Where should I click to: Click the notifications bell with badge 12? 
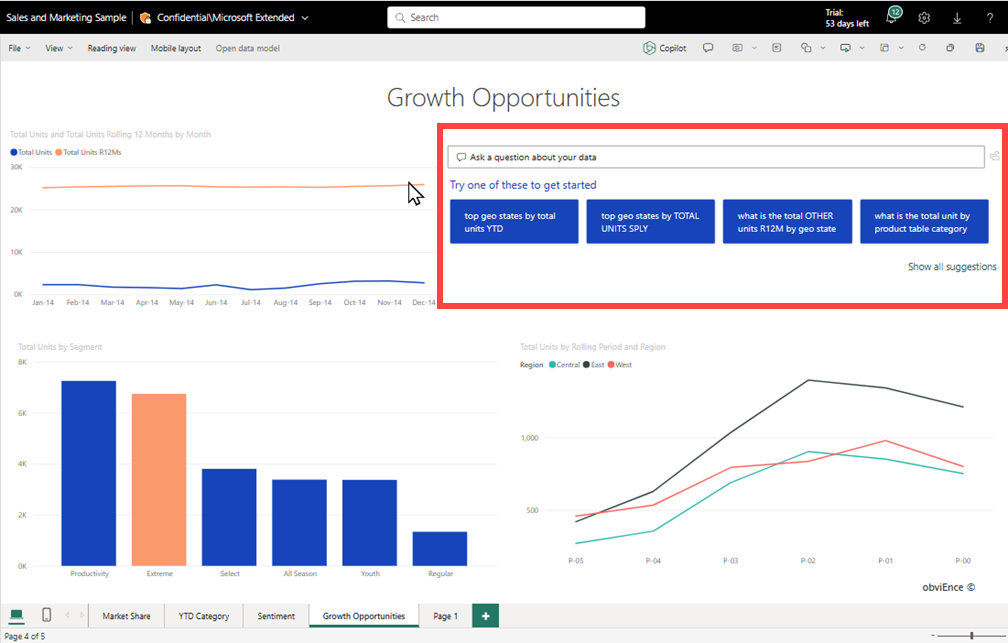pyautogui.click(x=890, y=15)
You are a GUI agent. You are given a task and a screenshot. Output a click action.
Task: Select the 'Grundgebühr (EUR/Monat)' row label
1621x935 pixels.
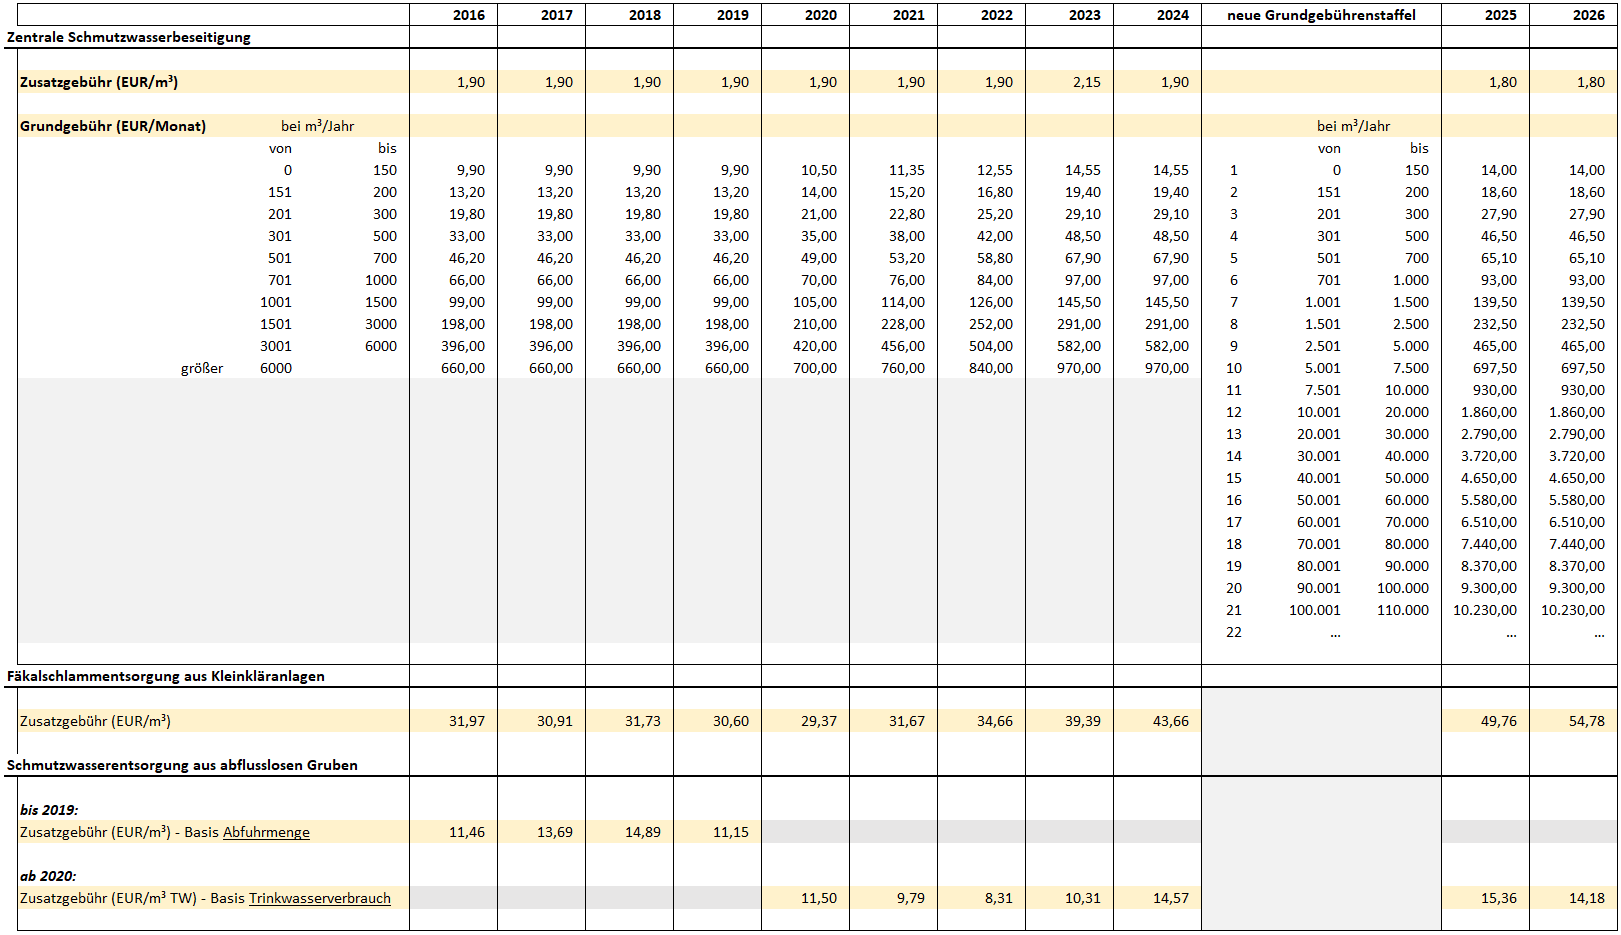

- Directions for this task -
Copy every line of the material above in full, except the pictures, and scale only the answer coordinates by 2.2, rounding each to a whole number with halves rounded up.

- Answer -
Where should I click to: Click the notifications bell with badge 12? 
pyautogui.click(x=1958, y=33)
You are a GUI agent. You are given a task and a screenshot. Output a click action.
Task: Select the 'Grundgebühr (EUR/Monat)' row label
1621x935 pixels.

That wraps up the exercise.